Records for the exercise:
########################################
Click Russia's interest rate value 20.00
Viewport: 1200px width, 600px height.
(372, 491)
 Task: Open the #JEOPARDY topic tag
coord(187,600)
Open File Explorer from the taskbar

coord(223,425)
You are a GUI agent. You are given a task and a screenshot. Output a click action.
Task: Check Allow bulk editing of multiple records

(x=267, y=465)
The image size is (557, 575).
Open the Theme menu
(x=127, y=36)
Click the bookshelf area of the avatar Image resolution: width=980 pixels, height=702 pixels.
########################################
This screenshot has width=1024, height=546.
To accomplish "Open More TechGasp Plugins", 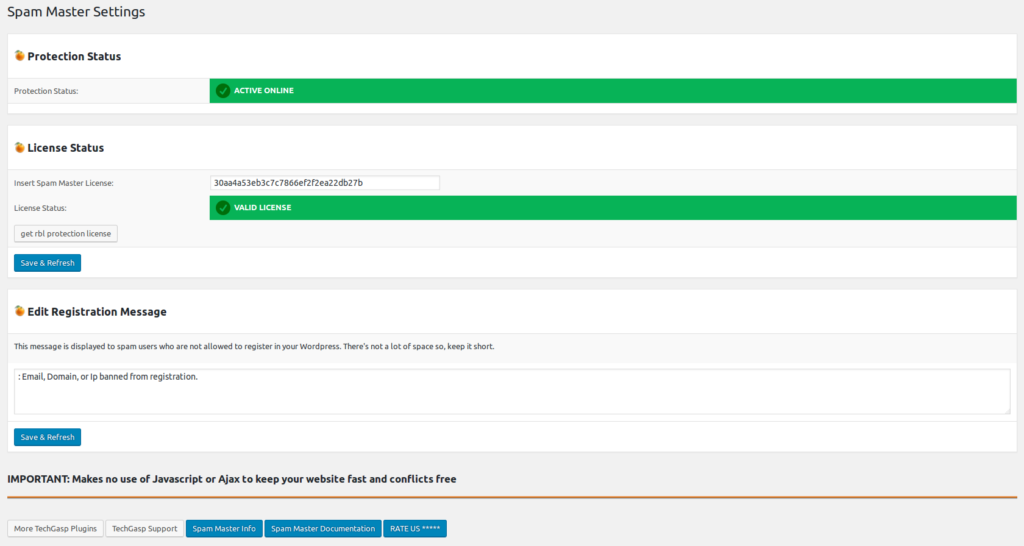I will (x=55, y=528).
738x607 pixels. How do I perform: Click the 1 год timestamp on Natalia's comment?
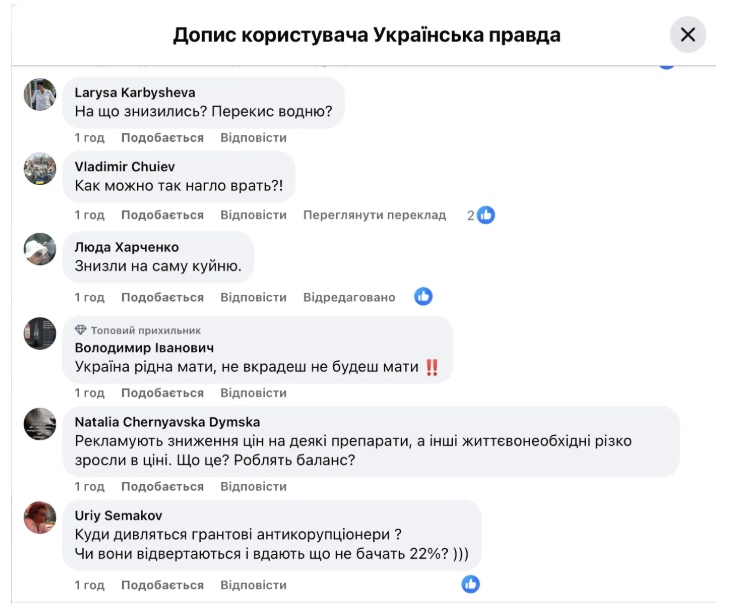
########################################
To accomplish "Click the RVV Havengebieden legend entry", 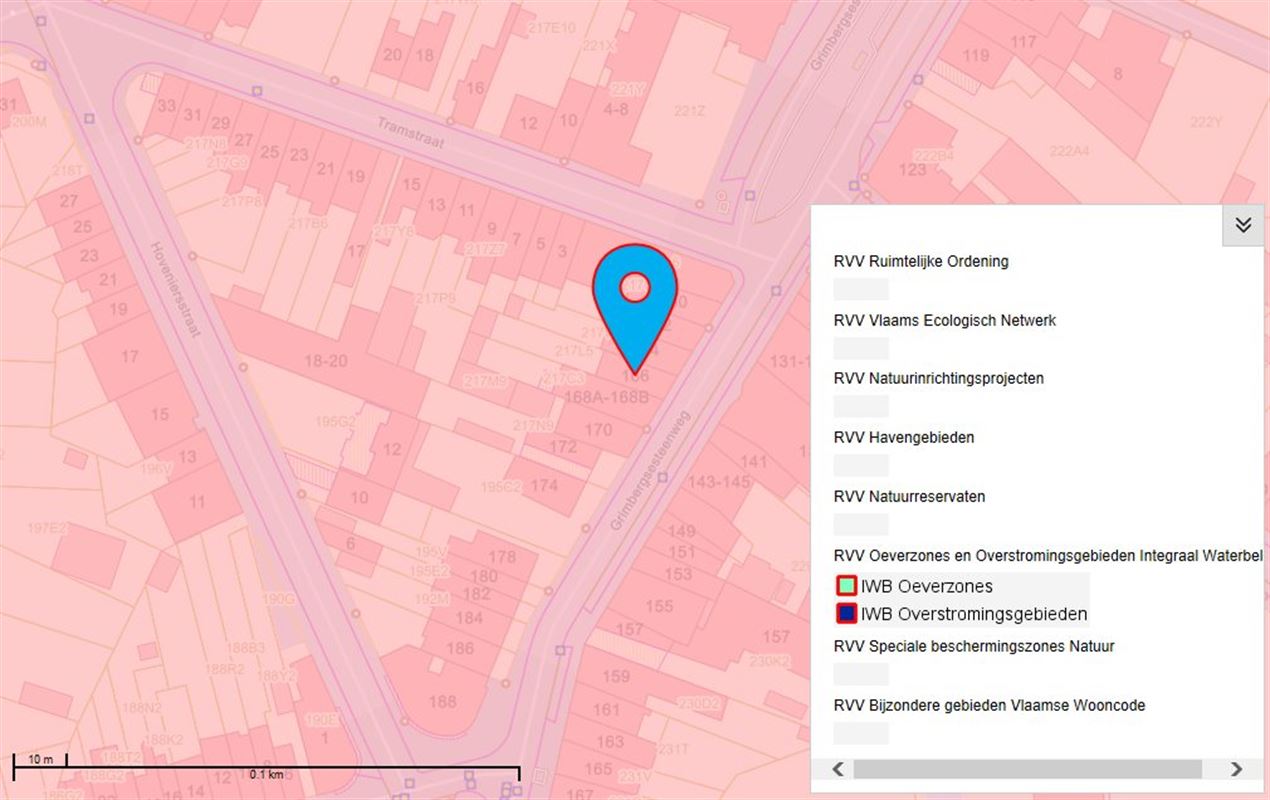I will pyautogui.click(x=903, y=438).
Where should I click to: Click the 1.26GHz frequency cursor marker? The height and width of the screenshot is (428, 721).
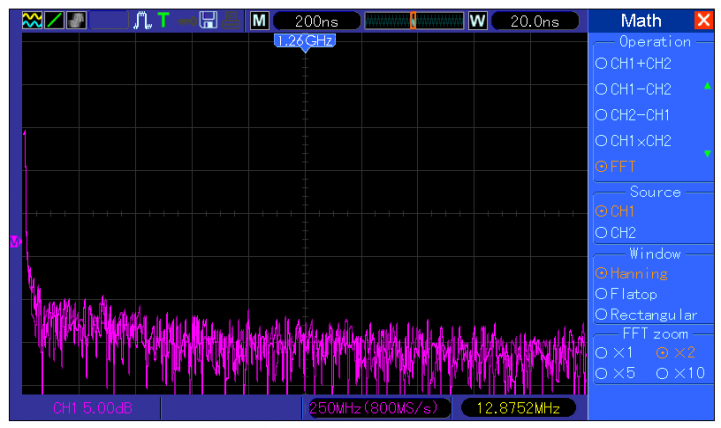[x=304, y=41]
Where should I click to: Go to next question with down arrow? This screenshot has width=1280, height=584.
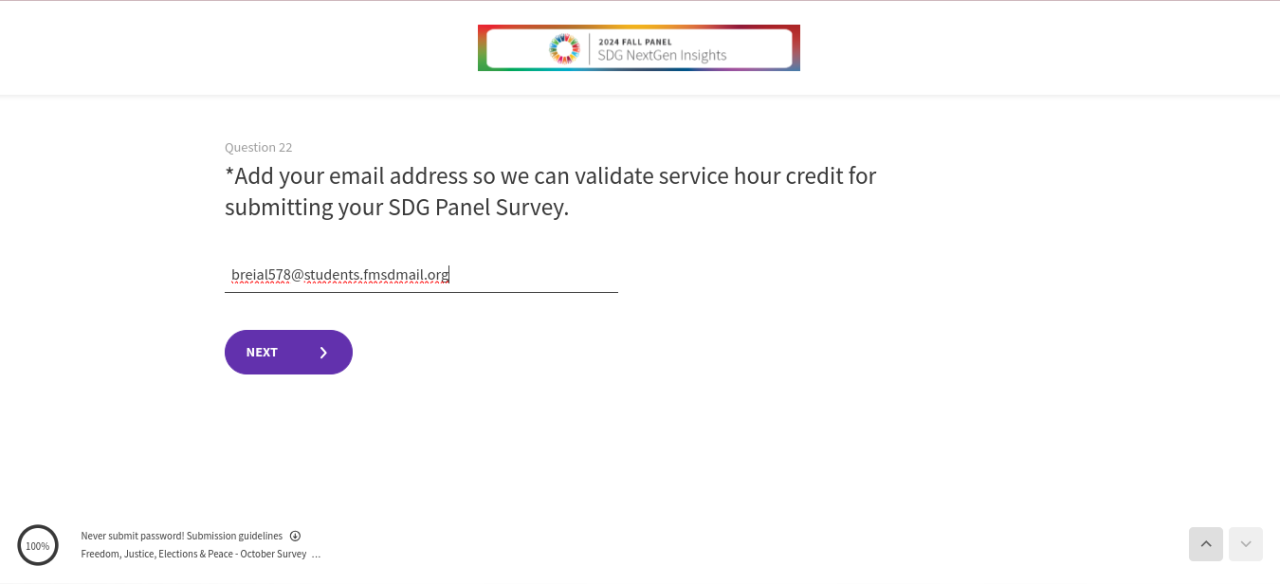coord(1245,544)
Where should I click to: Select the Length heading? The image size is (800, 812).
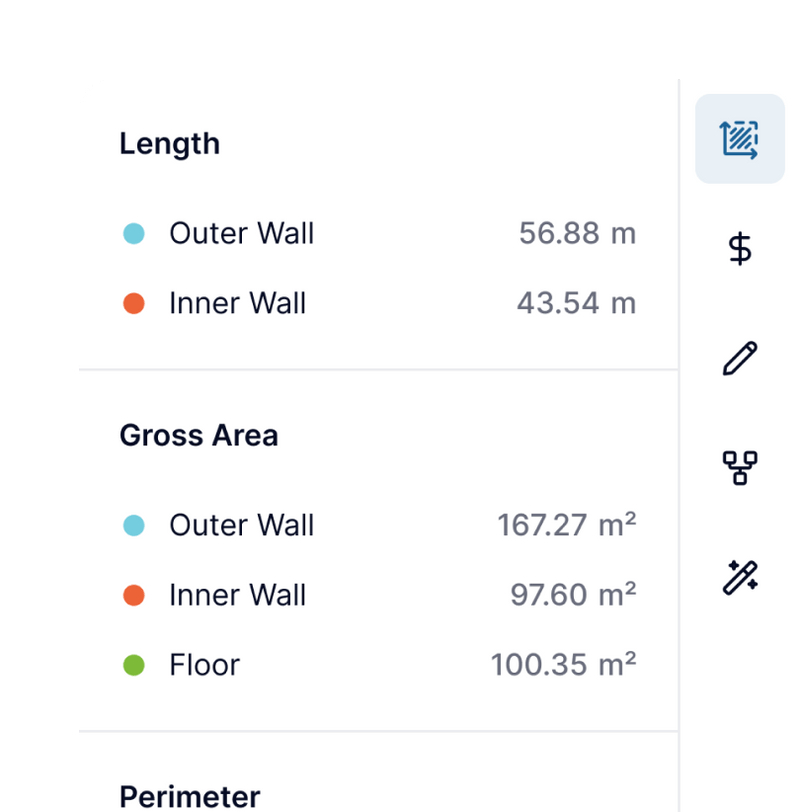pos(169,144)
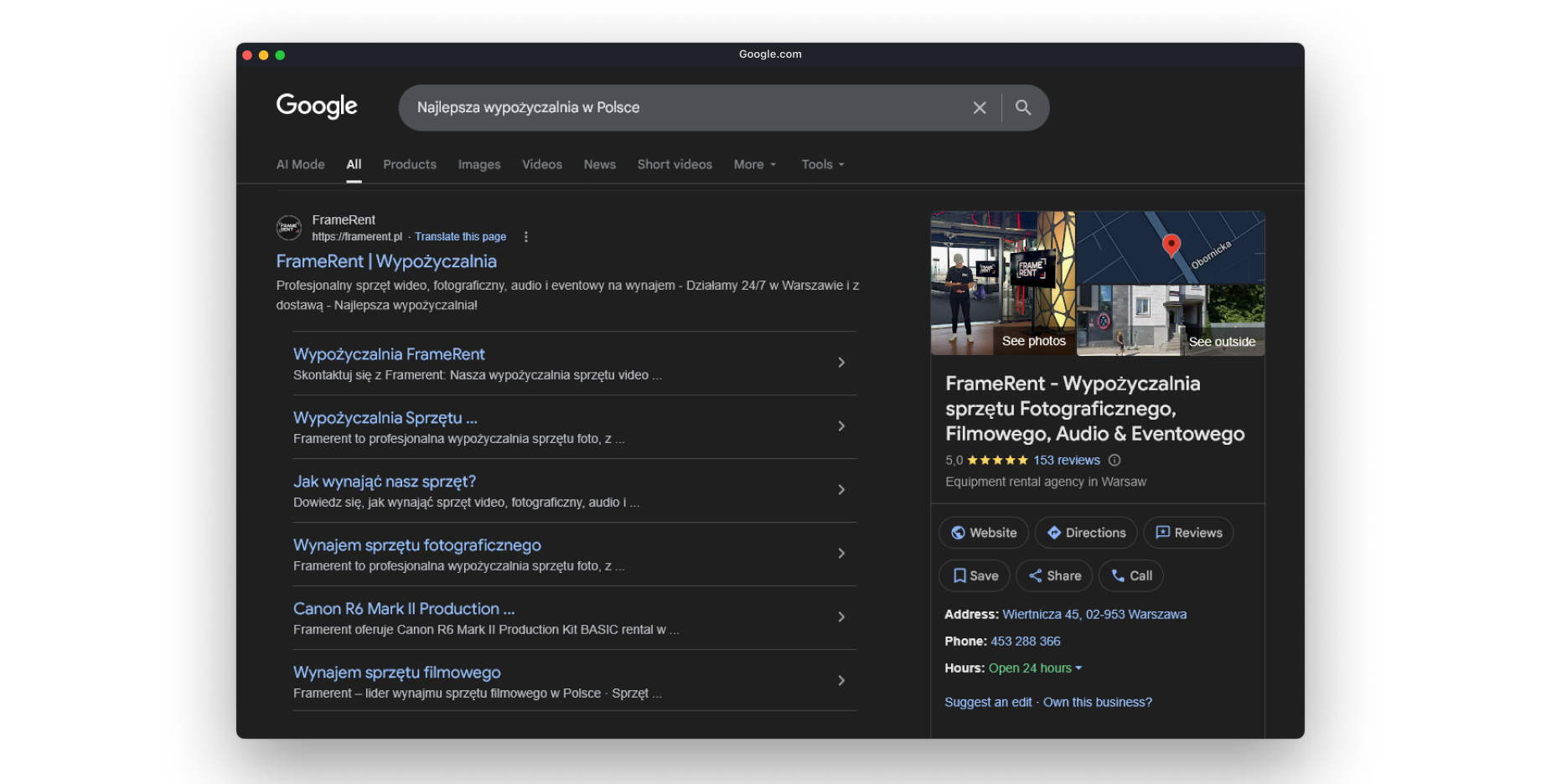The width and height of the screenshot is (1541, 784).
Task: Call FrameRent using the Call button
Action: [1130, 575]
########################################
Description of the task:
Each line holding "pixels" in the records should be copied out.

Answer box:
Click the bookshelf area of the avatar Image resolution: width=980 pixels, height=702 pixels.
738x607 pixels. How do I perform: Click the 1 год timestamp on Natalia's comment?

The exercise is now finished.